Let’s conduct a short poll. Who here knows, with 100% certainty, where they have stored PII? And our survey says – uhuh. With the explosion of DevOps, Shadow IT and CI/CD over the last few years, who amongst us is brave enough to say that processes and procedures have been uniformly followed, and of course I know where my data is? You do? Seriously dude? Liar, liar, pants on fire.
And that was where the itch came from. The GDPR, CCPA requirements are clear – to identify all PII held by the organization about an individual. But when you don’t even know what you have, how can you comply? The picture is incomplete where you only identify unknown PII where the sources are known. That’s tunnel vision – you can only see what you can see, and that is nowhere near the requirement.

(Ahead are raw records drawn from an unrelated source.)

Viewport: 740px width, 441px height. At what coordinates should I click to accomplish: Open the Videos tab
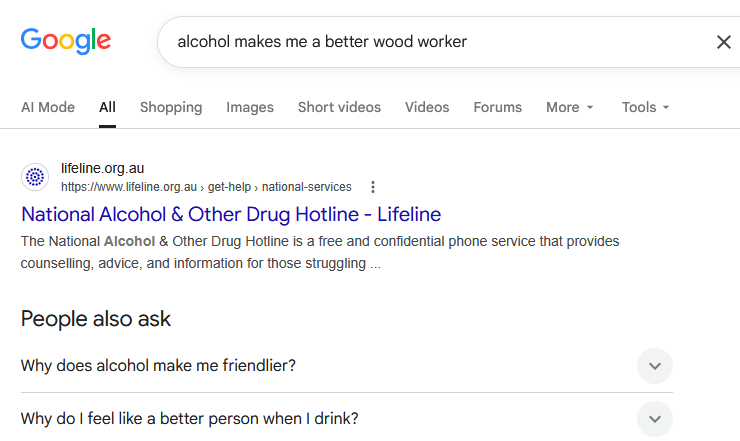(427, 107)
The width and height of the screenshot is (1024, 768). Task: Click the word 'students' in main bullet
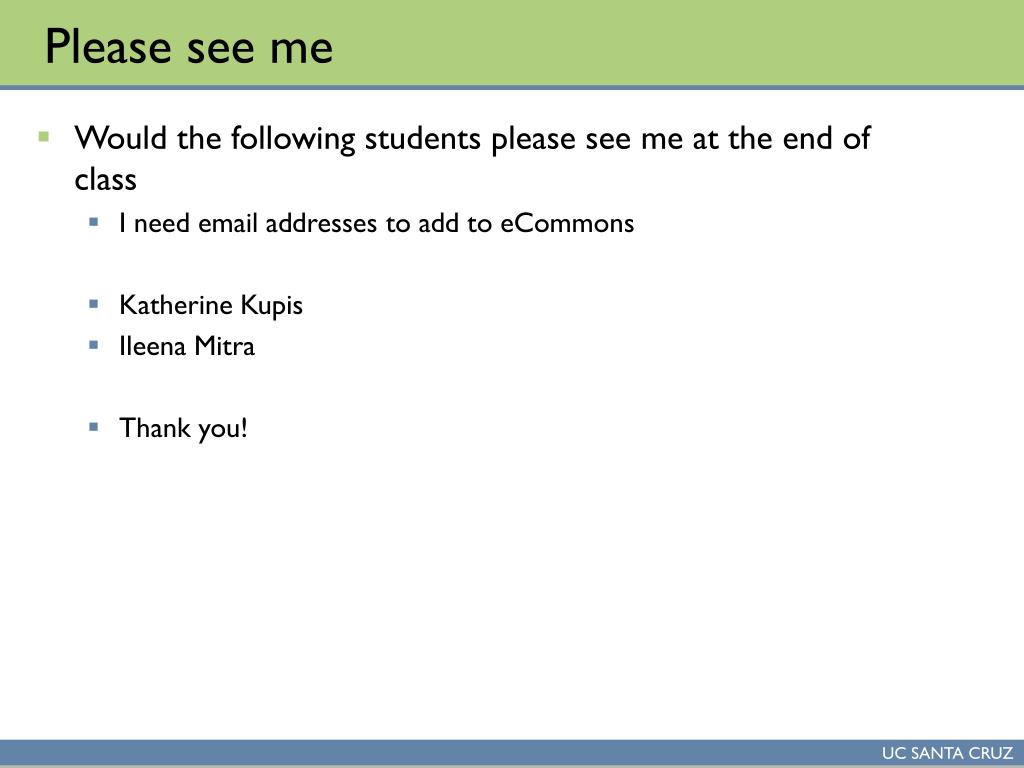pyautogui.click(x=423, y=139)
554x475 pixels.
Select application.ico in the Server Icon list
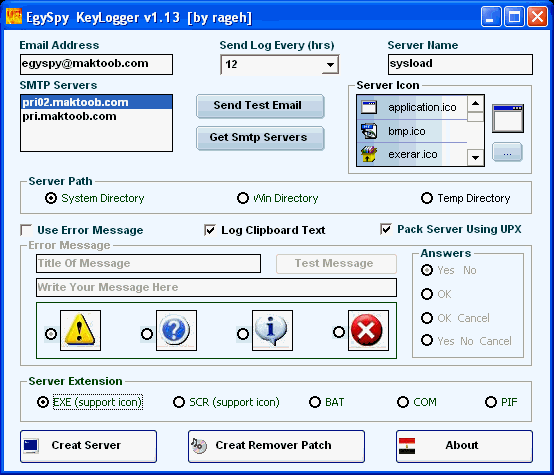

To complete that picture, and to comply, you must be able to discover all currently unknown data sources. In order to remain compliant, you must be able to maintain that list (or we have the good old unknown sources over again). Nowadays, it’s so easy to spin up a system, to duplicate an existing system or to even migrate a system without disrupting the production environment, who’s going to know if I duplicate the CRM database for testing. (Yes, that one must also be covered for GDPR, CCPA even though it is a test system)
Enter some smart people with smart technology. Instead of looking at the existing inventory of data sources, they concluded that the correct approach is to look at network traffic. Through analysis of the traffic we can understand which network elements store PII, which share PII and those which process PII. And when someone spins up or replicates a system, it is automatically discovered – so no more unknown sources of data. And no more unknown PII inside unknown sources. Why? Because there are no more unknown sources. Better yet, it’s plug and play. No need to babysit, just plug it in and let it report back.
Not only will you enjoy a true picture of your PII, you will be compliant, and that itch has simply disappeared.
*Peter Steiner, New Yorker 1993, “On the Internet, nobody knows you’re a dog”. Isn’t it ironic to quote an iconic anonymity joke in a privacy blog?